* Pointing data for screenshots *
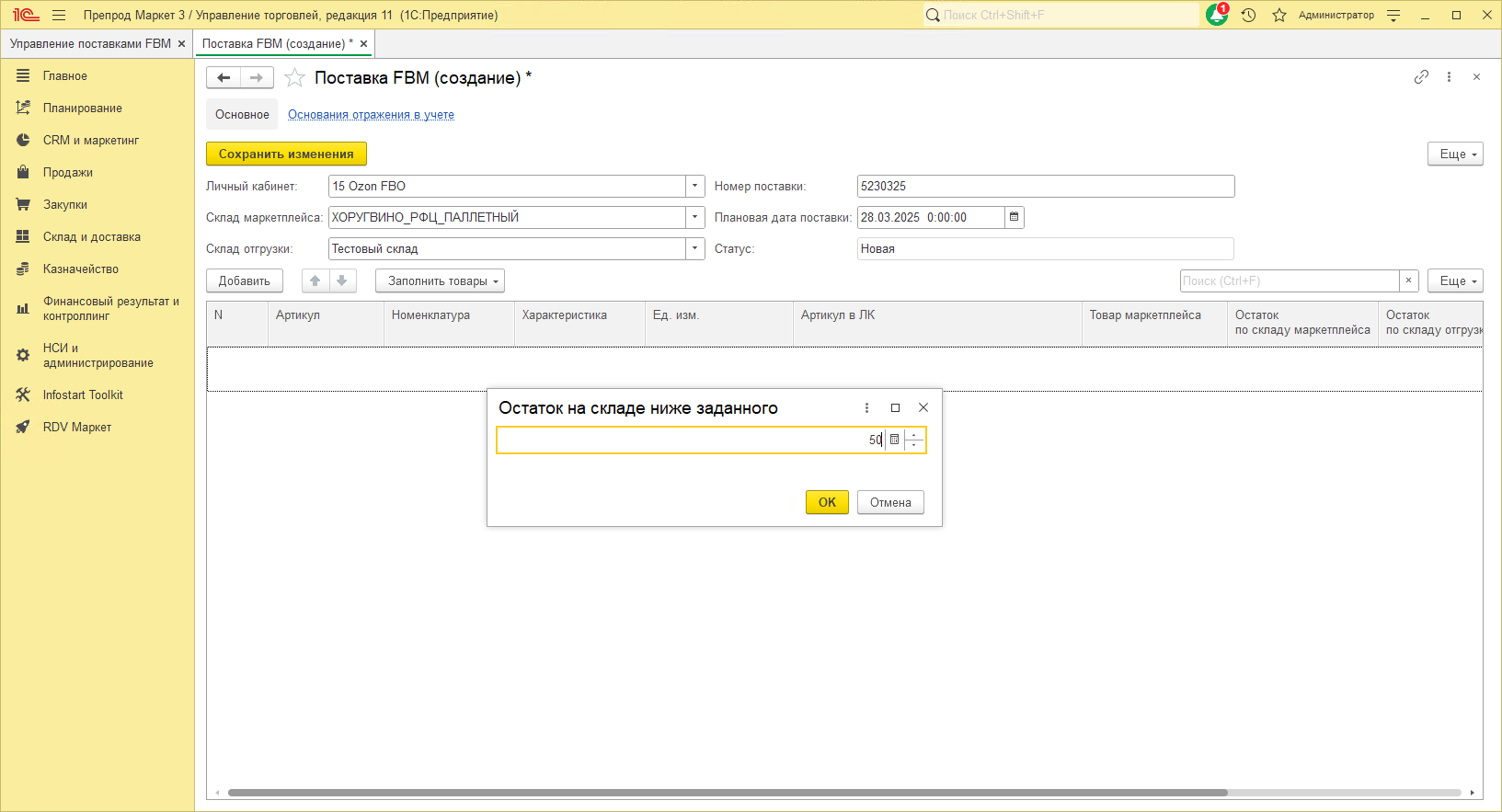The height and width of the screenshot is (812, 1502).
Task: Open Основания отражения в учете link
Action: (x=371, y=115)
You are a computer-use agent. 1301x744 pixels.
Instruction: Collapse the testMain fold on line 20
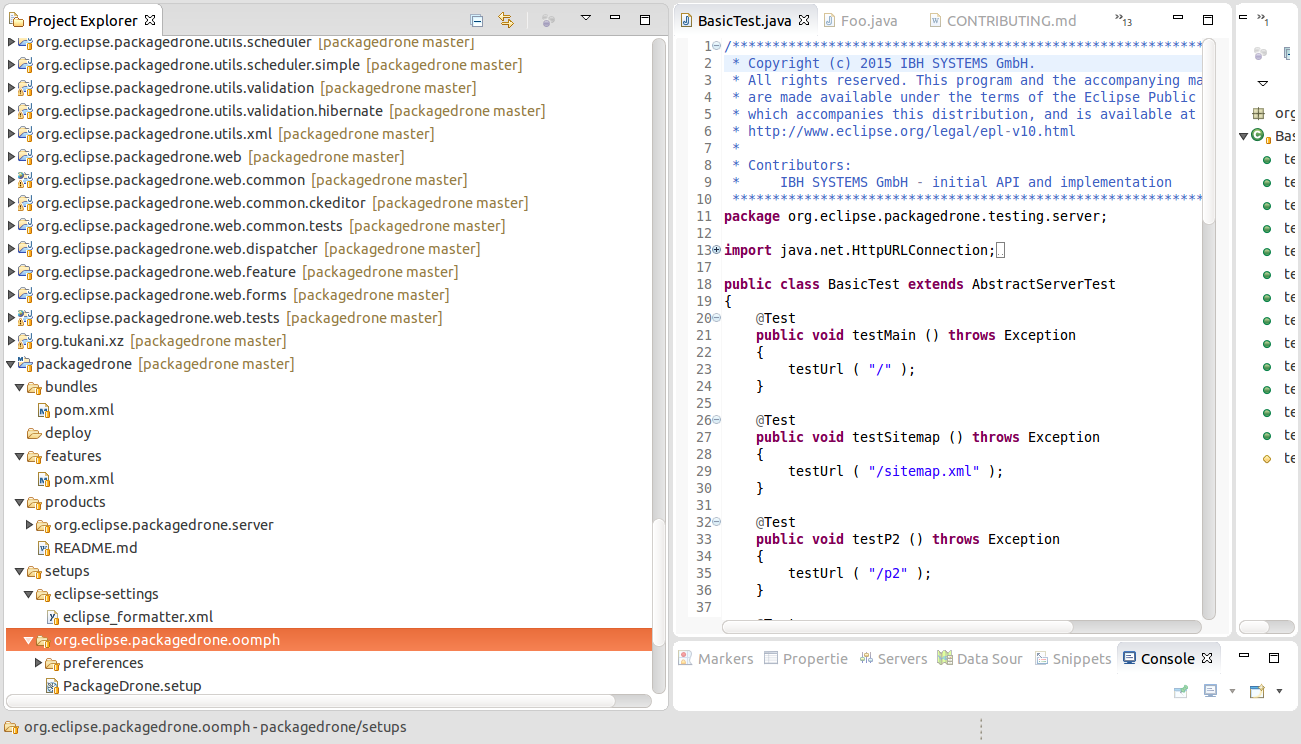[x=714, y=317]
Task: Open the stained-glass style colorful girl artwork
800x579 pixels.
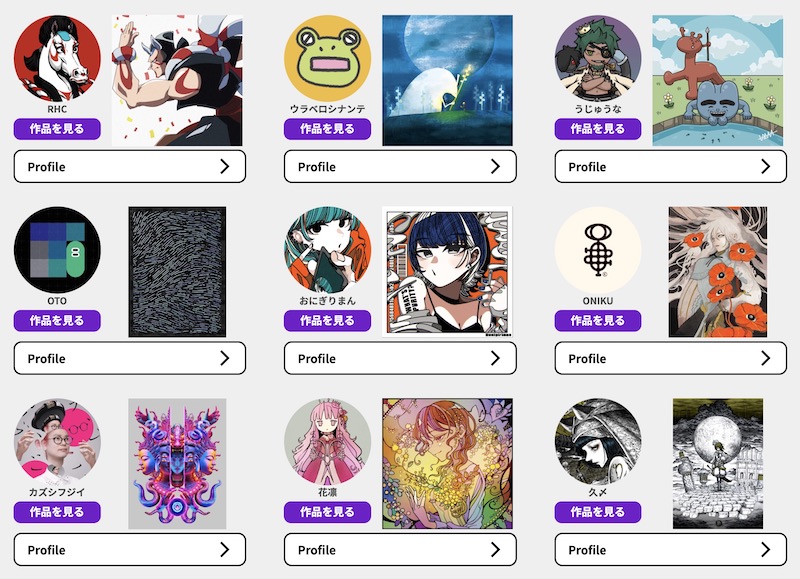Action: click(x=447, y=464)
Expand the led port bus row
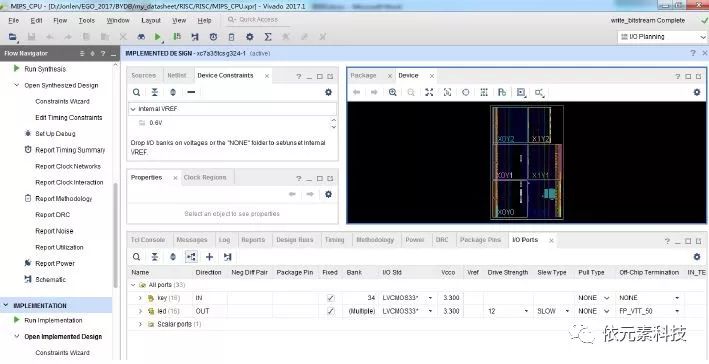709x364 pixels. click(x=140, y=311)
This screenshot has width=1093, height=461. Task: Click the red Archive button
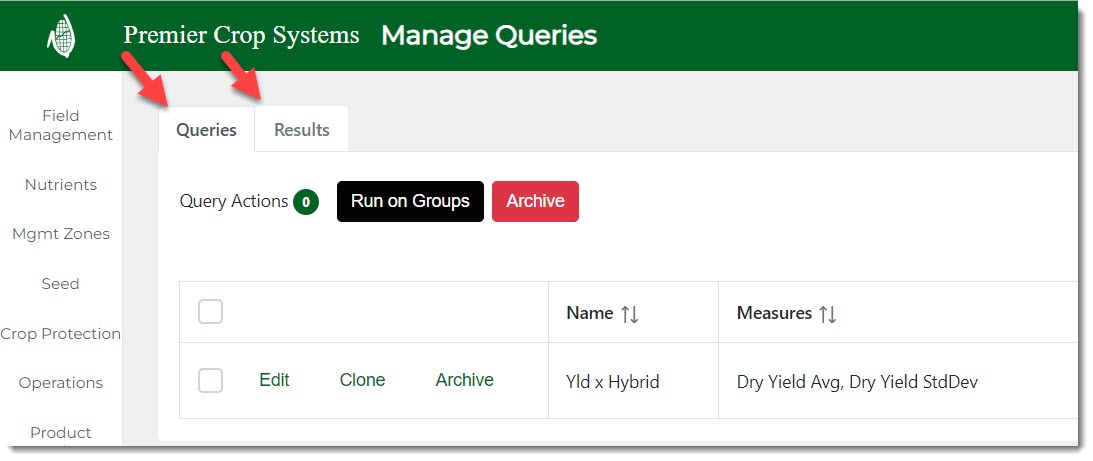pyautogui.click(x=535, y=201)
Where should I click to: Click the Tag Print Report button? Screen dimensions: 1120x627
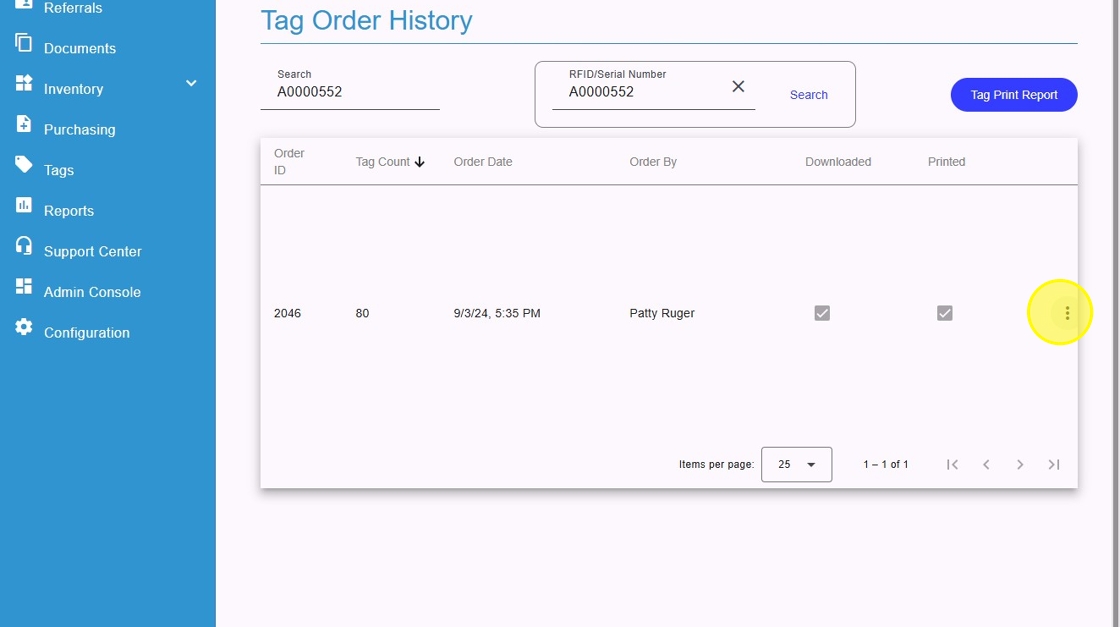pos(1013,95)
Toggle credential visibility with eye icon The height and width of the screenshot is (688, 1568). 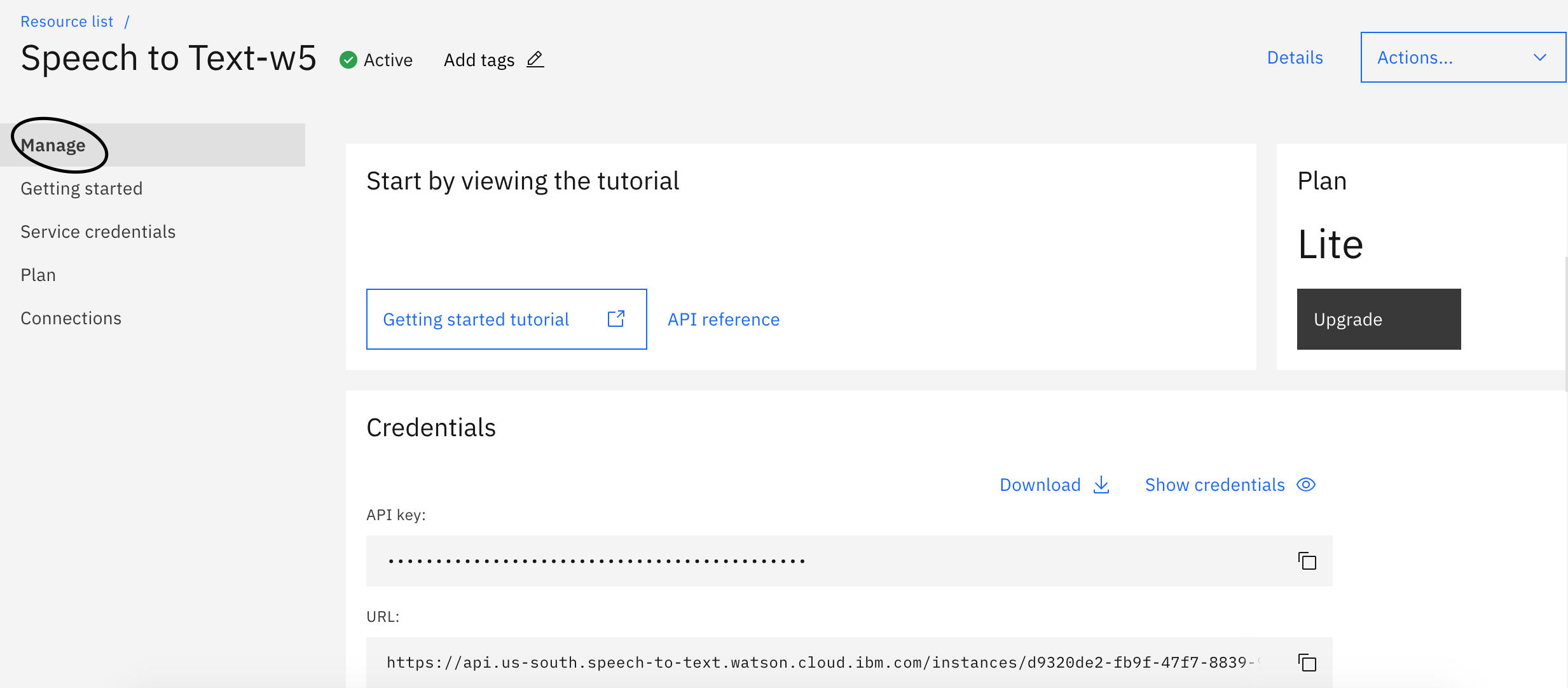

* What is required *
Convert every item above into a JSON list of strings, with one string for each line and no strings for blank lines. Leave the pictures out of the answer.

* Task response *
[
  "The height and width of the screenshot is (812, 1502).",
  "Task: Open Основания отражения в учете link",
  "Action: (x=371, y=115)",
  "You are a computer-use agent. 1301x744 pixels.",
  "Instruction: Collapse the testMain fold on line 20",
  "[x=714, y=317]",
  "Task: Open the stained-glass style colorful girl artwork",
  "800x579 pixels.",
  "Action: click(x=447, y=464)",
  "Expand the led port bus row",
  "709x364 pixels. click(x=140, y=311)",
  "This screenshot has width=1093, height=461. Task: Click the red Archive button",
  "pyautogui.click(x=535, y=201)",
  "Where should I click to: Click the Tag Print Report button? Screen dimensions: 1120x627",
  "pos(1013,95)",
  "Toggle credential visibility with eye icon The height and width of the screenshot is (688, 1568). "
]